(Data to process begins)

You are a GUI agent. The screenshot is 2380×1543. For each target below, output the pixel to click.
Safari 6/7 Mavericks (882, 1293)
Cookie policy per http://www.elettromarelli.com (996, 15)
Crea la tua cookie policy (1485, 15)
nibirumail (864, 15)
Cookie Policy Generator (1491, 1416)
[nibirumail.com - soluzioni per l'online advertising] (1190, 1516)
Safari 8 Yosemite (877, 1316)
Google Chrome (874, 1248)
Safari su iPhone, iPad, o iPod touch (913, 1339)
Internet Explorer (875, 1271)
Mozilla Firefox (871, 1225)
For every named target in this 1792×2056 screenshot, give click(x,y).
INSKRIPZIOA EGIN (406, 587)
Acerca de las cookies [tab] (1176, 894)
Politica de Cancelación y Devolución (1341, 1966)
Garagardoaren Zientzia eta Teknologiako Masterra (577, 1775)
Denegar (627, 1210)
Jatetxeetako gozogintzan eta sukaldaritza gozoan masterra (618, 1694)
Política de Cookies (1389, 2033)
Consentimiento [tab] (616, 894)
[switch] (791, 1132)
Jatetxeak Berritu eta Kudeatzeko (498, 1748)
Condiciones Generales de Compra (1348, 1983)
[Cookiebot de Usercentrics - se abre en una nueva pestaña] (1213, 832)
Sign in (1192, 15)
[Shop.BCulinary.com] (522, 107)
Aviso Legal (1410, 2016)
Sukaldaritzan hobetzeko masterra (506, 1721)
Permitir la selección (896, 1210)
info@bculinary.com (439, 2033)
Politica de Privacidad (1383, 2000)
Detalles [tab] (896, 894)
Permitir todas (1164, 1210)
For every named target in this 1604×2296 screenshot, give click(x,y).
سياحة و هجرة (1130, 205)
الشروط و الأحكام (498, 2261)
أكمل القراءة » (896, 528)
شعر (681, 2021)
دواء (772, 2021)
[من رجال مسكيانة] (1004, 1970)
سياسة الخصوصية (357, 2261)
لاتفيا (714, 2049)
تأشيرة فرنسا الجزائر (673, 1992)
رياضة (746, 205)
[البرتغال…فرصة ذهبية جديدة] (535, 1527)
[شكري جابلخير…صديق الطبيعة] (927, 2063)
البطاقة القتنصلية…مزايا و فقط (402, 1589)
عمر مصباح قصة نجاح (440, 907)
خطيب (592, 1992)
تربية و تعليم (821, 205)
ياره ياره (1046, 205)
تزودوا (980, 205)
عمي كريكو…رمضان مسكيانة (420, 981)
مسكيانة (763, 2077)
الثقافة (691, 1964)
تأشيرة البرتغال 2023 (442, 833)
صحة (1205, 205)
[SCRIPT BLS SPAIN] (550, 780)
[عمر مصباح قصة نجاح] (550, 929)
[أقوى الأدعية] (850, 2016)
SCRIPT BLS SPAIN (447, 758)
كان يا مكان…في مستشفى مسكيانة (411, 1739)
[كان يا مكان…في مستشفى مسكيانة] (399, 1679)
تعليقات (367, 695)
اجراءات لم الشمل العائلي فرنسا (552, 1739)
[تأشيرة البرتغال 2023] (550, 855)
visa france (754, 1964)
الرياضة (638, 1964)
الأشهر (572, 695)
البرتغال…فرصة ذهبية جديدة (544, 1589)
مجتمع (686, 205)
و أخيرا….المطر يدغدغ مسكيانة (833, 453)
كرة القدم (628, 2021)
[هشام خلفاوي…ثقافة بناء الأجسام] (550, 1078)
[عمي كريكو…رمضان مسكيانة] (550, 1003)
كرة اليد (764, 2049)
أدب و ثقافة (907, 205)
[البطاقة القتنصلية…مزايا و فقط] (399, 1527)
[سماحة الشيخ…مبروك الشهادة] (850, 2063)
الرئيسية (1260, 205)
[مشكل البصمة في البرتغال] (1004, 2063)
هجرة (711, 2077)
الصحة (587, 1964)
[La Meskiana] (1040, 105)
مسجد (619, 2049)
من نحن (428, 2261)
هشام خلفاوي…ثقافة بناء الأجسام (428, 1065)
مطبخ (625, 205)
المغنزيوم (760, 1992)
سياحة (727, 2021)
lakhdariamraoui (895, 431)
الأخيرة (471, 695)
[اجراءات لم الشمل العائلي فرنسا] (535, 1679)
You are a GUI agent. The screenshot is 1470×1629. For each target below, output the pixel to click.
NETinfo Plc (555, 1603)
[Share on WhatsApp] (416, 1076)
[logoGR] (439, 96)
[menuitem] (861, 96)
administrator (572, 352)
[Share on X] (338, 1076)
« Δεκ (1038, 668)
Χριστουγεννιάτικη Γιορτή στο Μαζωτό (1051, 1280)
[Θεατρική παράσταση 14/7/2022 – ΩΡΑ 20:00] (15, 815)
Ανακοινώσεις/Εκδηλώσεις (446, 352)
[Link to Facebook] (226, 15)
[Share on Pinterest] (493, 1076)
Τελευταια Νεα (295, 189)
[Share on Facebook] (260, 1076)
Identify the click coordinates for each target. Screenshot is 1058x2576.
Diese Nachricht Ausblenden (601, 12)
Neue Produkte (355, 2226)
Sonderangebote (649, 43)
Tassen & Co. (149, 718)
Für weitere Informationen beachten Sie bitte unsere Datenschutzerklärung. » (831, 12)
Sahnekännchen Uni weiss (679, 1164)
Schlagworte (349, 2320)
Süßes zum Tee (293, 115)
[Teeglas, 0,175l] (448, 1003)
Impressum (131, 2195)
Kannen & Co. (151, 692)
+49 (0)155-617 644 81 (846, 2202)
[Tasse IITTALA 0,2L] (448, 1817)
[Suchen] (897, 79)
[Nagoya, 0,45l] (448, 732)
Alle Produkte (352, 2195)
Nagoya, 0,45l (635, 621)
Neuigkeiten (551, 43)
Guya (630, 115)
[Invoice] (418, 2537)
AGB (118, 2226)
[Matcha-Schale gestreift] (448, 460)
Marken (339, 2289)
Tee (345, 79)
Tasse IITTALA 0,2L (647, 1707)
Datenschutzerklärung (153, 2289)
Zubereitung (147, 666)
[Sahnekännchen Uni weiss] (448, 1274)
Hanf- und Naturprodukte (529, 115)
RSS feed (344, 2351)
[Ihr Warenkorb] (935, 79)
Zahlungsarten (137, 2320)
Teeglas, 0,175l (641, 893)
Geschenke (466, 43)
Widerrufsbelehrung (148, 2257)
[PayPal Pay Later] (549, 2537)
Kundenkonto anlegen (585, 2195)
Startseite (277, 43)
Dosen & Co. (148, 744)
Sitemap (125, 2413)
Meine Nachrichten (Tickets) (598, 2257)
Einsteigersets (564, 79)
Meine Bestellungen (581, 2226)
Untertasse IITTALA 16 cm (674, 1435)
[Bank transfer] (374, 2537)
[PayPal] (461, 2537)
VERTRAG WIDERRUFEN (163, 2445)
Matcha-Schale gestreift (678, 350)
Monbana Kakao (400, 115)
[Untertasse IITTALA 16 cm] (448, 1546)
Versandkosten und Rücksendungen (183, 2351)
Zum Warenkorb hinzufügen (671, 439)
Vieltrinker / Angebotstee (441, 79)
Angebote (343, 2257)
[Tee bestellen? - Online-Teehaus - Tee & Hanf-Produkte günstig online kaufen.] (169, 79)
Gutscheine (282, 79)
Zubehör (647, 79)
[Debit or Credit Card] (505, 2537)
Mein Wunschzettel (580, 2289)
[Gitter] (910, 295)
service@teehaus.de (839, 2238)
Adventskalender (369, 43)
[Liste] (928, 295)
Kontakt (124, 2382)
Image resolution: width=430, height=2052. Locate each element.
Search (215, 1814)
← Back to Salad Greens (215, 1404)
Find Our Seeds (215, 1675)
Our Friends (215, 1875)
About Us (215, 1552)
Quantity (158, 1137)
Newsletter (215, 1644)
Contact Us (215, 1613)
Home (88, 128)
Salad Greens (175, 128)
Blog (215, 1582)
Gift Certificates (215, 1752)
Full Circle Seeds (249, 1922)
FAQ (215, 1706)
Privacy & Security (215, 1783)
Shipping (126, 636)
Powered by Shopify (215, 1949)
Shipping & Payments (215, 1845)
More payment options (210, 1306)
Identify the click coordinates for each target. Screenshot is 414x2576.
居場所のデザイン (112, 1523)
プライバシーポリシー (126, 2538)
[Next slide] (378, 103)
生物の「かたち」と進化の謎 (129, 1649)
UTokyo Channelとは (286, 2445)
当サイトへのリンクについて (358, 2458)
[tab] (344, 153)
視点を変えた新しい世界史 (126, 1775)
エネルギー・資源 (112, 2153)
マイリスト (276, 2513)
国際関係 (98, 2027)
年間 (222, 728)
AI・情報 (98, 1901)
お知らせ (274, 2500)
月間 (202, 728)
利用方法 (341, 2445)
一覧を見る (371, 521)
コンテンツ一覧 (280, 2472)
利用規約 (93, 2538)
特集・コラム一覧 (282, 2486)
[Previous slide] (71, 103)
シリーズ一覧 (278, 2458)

(Data to process ends)

__Problem__. Find and copy each line above that includes the string "nibirumail".

__Answer area__.
nibirumail (864, 15)
[nibirumail.com - soluzioni per l'online advertising] (1190, 1516)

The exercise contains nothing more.